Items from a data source
* * * * * * *
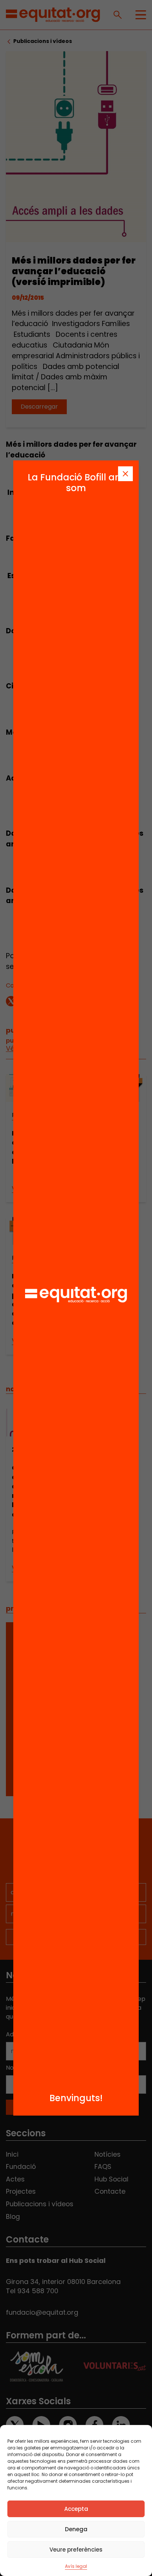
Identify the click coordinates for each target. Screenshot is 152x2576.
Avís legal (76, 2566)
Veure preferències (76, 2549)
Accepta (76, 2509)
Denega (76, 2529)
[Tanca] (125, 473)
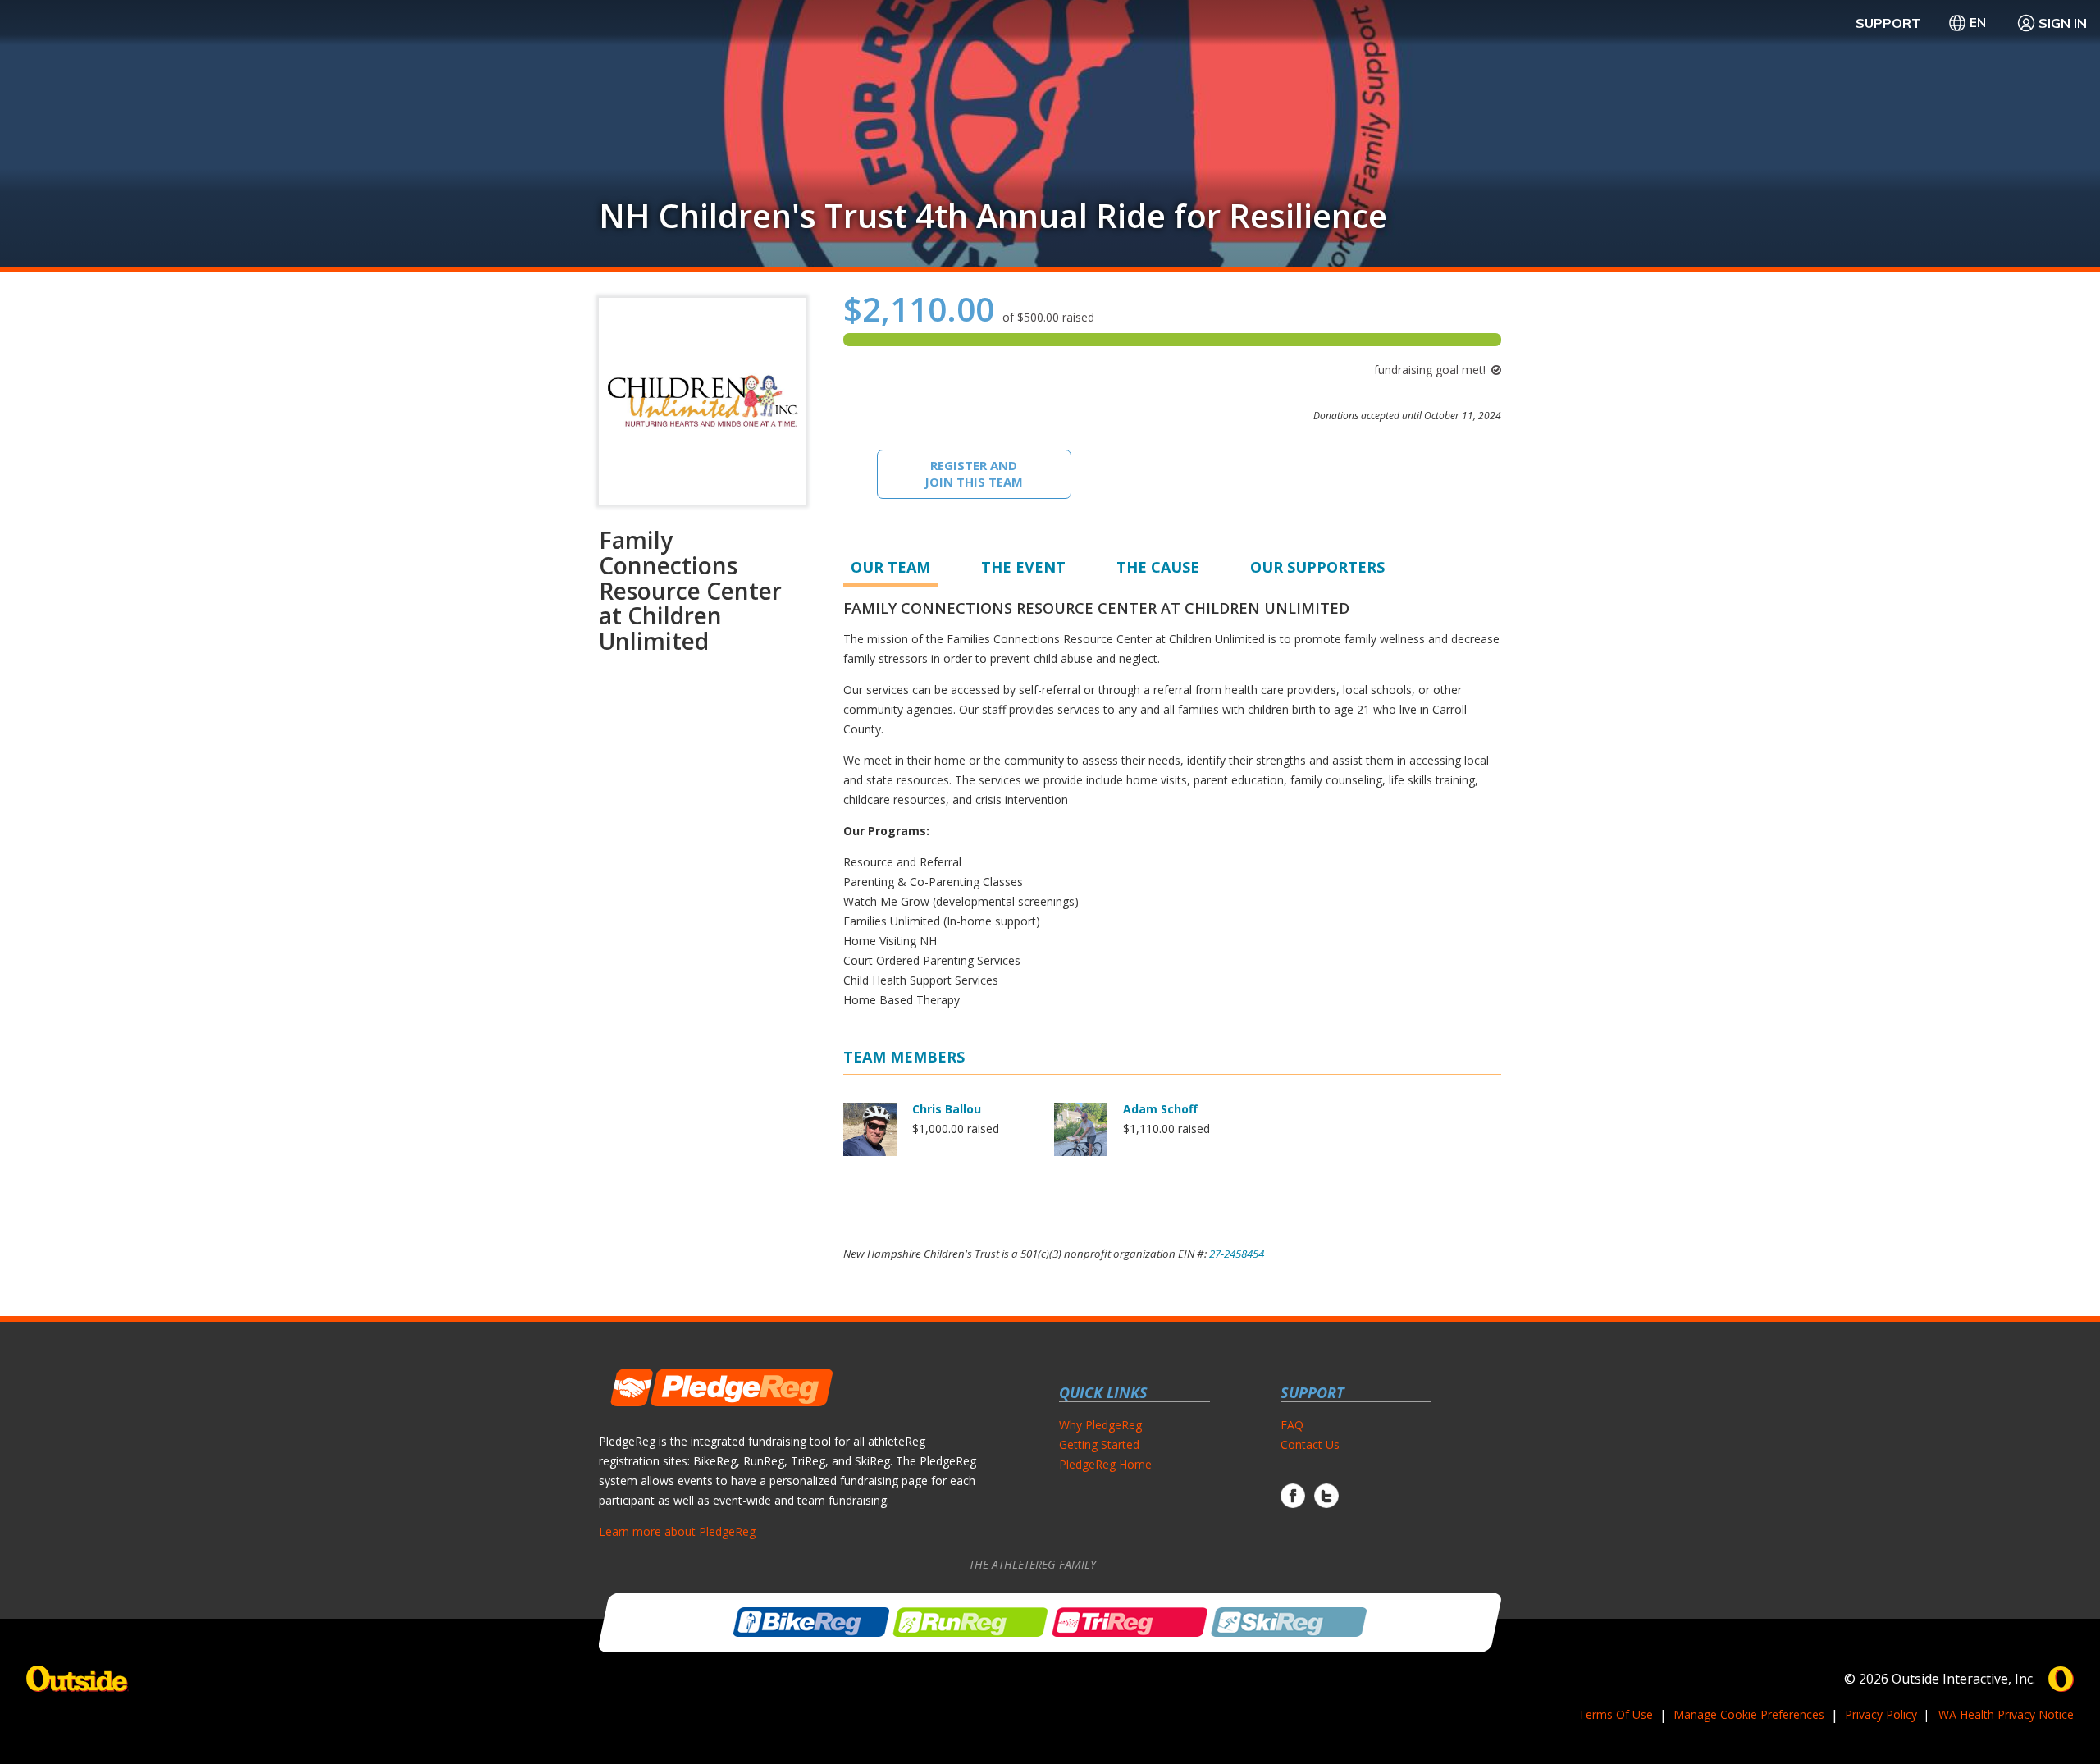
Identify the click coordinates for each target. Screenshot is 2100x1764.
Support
* * * * * * *
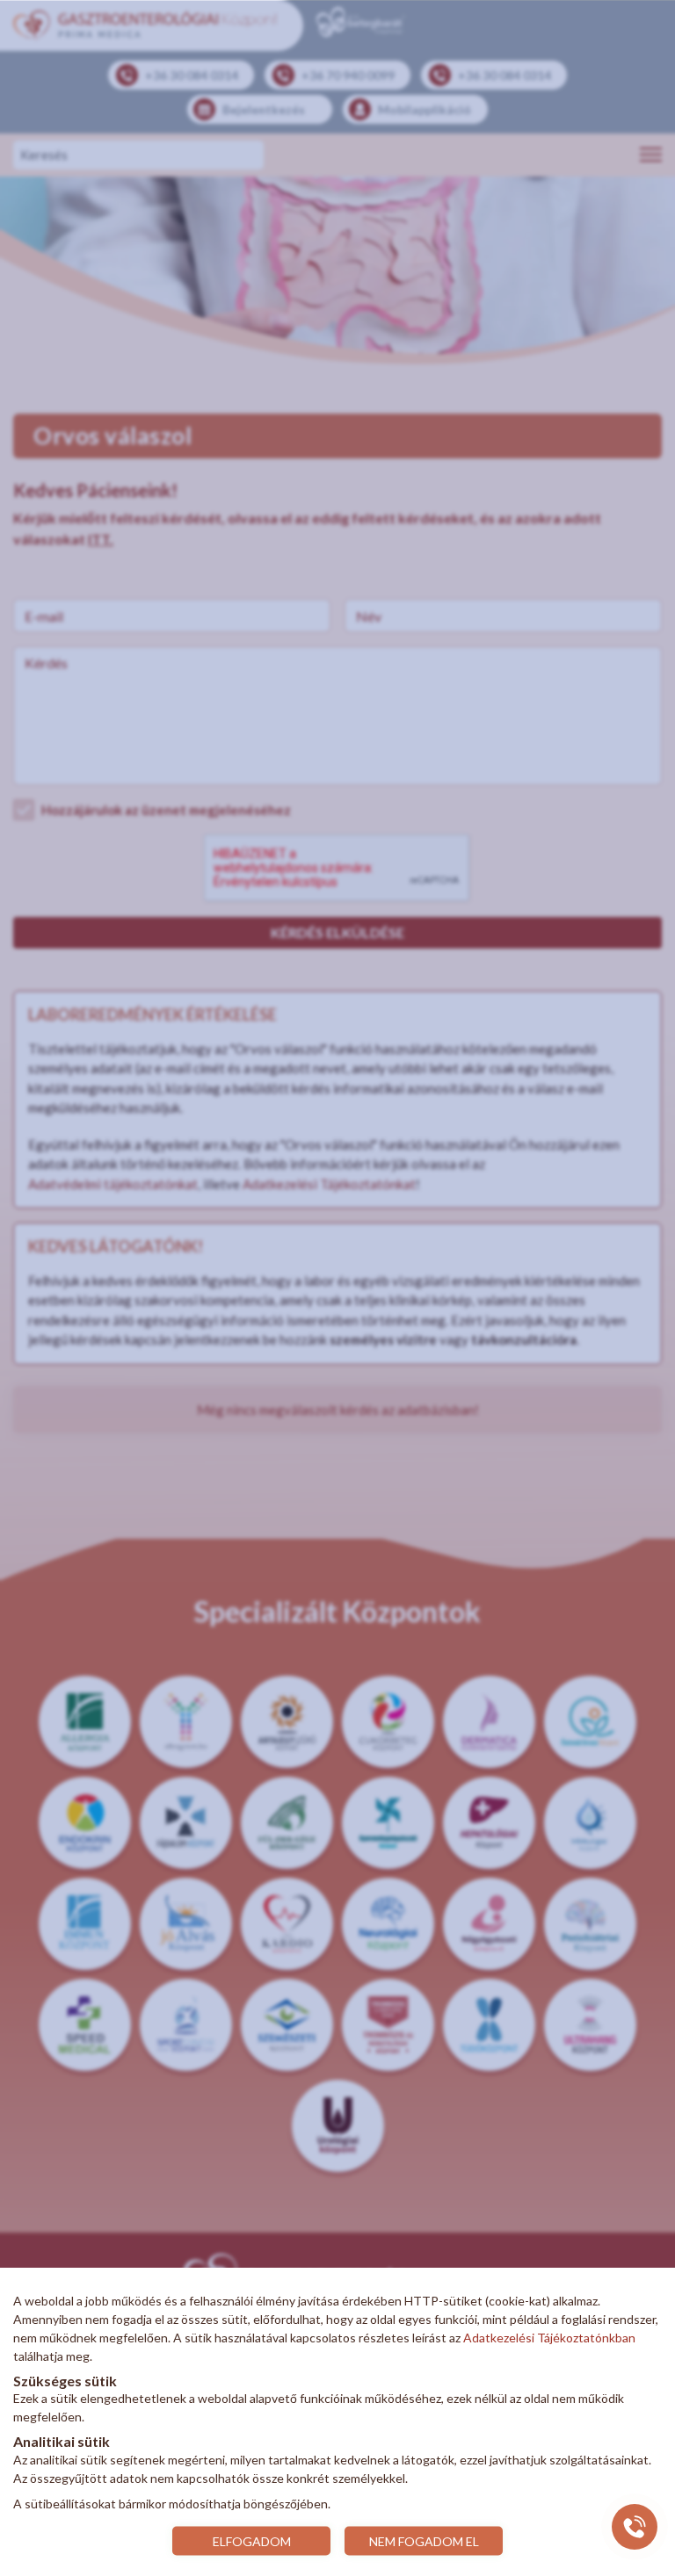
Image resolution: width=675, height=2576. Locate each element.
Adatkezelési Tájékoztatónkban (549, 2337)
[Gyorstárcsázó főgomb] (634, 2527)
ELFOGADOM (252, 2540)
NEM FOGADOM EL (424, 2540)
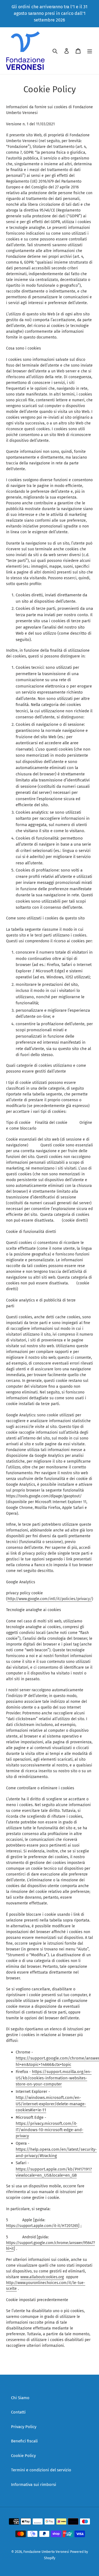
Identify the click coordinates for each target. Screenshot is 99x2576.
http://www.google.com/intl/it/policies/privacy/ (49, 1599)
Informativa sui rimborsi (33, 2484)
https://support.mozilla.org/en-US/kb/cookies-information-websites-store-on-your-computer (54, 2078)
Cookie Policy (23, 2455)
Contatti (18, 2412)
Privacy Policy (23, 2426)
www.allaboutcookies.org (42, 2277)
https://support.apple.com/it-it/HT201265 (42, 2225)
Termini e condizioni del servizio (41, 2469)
* * * * * * *
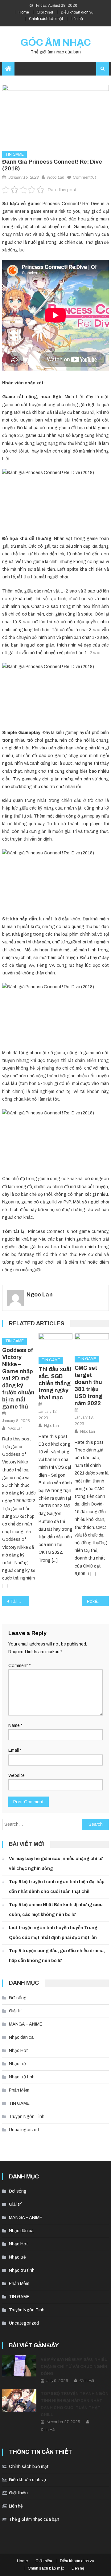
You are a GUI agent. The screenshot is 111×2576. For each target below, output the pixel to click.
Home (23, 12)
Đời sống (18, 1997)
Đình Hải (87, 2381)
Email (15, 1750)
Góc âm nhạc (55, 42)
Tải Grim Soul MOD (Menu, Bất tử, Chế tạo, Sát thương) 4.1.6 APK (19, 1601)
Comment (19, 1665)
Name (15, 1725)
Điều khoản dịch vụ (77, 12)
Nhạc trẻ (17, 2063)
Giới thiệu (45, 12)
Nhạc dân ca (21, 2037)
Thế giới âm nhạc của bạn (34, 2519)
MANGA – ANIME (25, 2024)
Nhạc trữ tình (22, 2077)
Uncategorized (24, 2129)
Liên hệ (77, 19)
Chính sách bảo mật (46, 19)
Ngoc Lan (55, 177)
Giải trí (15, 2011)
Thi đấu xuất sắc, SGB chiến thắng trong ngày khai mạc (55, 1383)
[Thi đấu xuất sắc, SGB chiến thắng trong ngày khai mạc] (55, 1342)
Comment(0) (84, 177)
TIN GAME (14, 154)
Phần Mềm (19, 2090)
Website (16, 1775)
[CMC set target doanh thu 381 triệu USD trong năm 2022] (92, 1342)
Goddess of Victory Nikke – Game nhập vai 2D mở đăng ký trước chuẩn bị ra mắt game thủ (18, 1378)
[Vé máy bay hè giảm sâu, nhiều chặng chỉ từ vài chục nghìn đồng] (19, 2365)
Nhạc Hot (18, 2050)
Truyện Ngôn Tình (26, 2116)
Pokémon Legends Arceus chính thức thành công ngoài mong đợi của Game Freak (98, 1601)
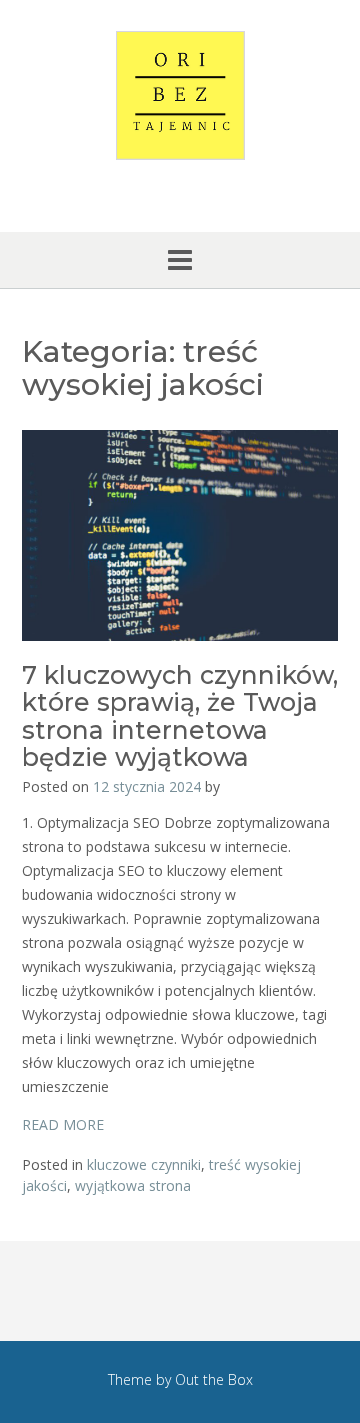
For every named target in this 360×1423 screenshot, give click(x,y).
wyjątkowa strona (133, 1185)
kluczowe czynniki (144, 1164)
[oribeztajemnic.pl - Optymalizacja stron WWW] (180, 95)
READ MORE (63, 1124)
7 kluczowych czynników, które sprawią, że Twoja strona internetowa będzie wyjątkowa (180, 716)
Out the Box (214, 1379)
* * * * * * *
Description of the task:
Report every line of the data in which "Identify" appears.

Reply:
Identify the click coordinates for each target. Screenshot is 152x2576.
Identify the click coordinates for each target. Screenshot is 2100x1764.
Identify the click coordinates for each target. Screenshot is 99x2576.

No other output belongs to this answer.